Build Fails: "Cannot connect to Docker daemon"

Problem: Docker Desktop isn't running.

Solution: Start Docker Desktop app and wait for it to fully start (green icon).

Build Fails: "uv sync" errors

Problem: Dependency resolution issues or corrupted uv.lock.

Solution:

# On host machine, regenerate lock file
uv lock --upgrade

# Rebuild container
docker-compose build dev --no-cache

Tests Fail During Build

Problem: Code changes broke tests.

Solution:

# Run tests locally first
uv run pytest tests/

# Fix failing tests, then rebuild
docker-compose build dev

Container Runs Out of Space

Problem: Docker images and volumes fill up disk.

Solution:

# Remove old images
docker image prune -a

# Remove all stopped containers
docker container prune

# Remove unused volumes
docker volume prune

"Module not found" errors in container

Problem: PATH doesn't include .venv/bin.

Solution: This should be automatic via ENV PATH="/app/.venv/bin:$PATH" in Dockerfile. If not working:

# Inside container, manually check PATH
echo $PATH
# Should include: /app/.venv/bin

# If missing, export manually
export PATH="/app/.venv/bin:$PATH"

Slow first-time model download

Problem: ESM model weights (~650MB) download on first inference.

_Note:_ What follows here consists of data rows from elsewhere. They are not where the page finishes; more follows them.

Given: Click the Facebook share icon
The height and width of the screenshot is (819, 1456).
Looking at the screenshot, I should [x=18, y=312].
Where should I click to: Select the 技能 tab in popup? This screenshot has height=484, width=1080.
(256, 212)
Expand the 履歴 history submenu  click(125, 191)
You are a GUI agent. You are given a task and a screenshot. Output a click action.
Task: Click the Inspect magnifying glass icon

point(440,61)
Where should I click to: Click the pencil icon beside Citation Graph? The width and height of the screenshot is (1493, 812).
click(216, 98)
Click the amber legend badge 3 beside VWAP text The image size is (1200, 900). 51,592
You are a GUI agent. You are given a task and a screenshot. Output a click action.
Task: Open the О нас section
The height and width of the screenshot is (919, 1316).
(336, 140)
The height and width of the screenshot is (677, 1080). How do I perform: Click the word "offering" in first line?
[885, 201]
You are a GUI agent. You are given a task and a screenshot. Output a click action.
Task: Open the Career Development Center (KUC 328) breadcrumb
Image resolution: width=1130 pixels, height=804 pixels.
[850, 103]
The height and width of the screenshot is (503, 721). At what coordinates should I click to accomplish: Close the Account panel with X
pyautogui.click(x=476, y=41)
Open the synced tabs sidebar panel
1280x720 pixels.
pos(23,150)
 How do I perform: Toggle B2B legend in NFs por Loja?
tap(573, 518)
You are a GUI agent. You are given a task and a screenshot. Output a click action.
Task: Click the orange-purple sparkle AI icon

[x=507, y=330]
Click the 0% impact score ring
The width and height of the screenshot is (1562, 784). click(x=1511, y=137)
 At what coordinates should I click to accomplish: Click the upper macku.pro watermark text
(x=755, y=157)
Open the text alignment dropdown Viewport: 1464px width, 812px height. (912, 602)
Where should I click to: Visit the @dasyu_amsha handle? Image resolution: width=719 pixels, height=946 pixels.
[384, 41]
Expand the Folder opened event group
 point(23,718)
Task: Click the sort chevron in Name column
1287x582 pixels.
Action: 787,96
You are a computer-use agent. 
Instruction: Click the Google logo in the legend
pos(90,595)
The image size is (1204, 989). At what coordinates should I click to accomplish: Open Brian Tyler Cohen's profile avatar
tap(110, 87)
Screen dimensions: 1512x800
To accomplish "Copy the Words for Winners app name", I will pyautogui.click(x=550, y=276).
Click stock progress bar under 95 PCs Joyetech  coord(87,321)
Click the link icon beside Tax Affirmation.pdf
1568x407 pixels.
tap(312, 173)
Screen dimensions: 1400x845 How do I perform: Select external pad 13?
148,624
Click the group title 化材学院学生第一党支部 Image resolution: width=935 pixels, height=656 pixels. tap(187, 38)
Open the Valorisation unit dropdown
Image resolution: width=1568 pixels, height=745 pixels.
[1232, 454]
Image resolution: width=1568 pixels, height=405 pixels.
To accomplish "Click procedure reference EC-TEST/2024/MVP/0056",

Solution: Use production container with pre-cached weights (see "Build Production Container" above).


Best Practices

1. Cache Model Weights for Production

Avoid re-downloading ESM model (~650MB) on every container:

# In Dockerfile.prod
ENV HF_HOME=/app/.cache/huggingface
RUN python -c "from transformers import AutoModel, AutoTokenizer; \
    AutoModel.from_pretrained('facebook/esm1v_t33_650M_UR90S_1'); \
    AutoTokenizer.from_pretrained('facebook/esm1v_t33_650M_UR90S_1')"

Or use named volume:

# In docker-compose.yml
volumes:
  - hf-cache:/app/.cache/huggingface

volumes:
  hf-cache:

2. Use BuildKit for Faster Builds

# Enable BuildKit (faster, better caching)
export DOCKER_BUILDKIT=1
docker-compose build dev

3. Multi-Stage Builds for Smaller Images

# Build stage
FROM python:3.12-slim as builder
RUN pip install uv
WORKDIR /app
COPY pyproject.toml uv.lock ./
RUN uv sync --frozen

# Runtime stage
FROM python:3.12-slim
COPY --from=builder /app/.venv /app/.venv
ENV PATH="/app/.venv/bin:$PATH"
COPY src/ /app/src/

4. Pin Base Image Versions

# ✅ GOOD: Pinned version
FROM python:3.12.1-slim

# ❌ AVOID: Floating tag
FROM python:3.12-slim

5. Regular Security Scans

# Scan image for vulnerabilities
docker scan antibody-training-prod:1.0

# Or use GitHub Dependabot for automated scans

6. Never Bake Secrets into Images

# ❌ WRONG: Secret in Dockerfile
ENV HF_TOKEN=hf_xxxxxxxxxxxxx

# ✅ RIGHT: Secret via environment variable
docker run -e HF_TOKEN=$HF_TOKEN antibody-training-prod:1.0

Container Architecture

What's in the Container?

/app/
├── .venv/                      # Virtual environment (from uv sync)
│   ├── bin/                    # Installed commands (pytest, antibody-train, etc.)
│   └── lib/python3.12/         # Installed packages
├── src/                        # Source code (mounted from host in dev)
│   └── antibody_training_esm/
├── tests/                      # Tests (mounted from host in dev)
├── data/                       # Data directory (mounted from host)
├── pyproject.toml              # Project metadata
└── uv.lock                     # Locked dependencies

Environment Variables

Variable Value Purpose
PATH /app/.venv/bin:$PATH Makes installed commands available
PYTHONUNBUFFERED 1 Force Python to print output immediately
HF_HOME /app/.cache/huggingface Cache HuggingFace model downloads

Volume Mounts (Development)

Host Path Container Path Purpose
./src /app/src Hot reload source code
./tests /app/tests Hot reload tests
./data /app/data Persist trained models

Performance Tips

Build Performance

Optimize layer caching:

# Copy dependency files first (changes less frequently)
COPY pyproject.toml uv.lock ./
RUN uv sync

# Copy source code last (changes more frequently)
COPY src/ ./src/

Runtime Performance

Use named volumes for model cache:

volumes:
  - hf-cache:/app/.cache/huggingface

Limit memory/CPU if needed:

services:
  dev:
    deploy:
      resources:
        limits:
          cpus: '4.0'
          memory: 8G


Cleanup

Stop All Containers

docker-compose down

Remove Development Image

docker rmi antibody_training_pipeline_esm-dev

Full Cleanup (Nuclear Option)

# Remove ALL Docker images, containers, volumes
docker system prune -a --volumes

# WARNING: This will delete EVERYTHING Docker-related on your machine!

FAQ

Q: Can I use this for production deployments?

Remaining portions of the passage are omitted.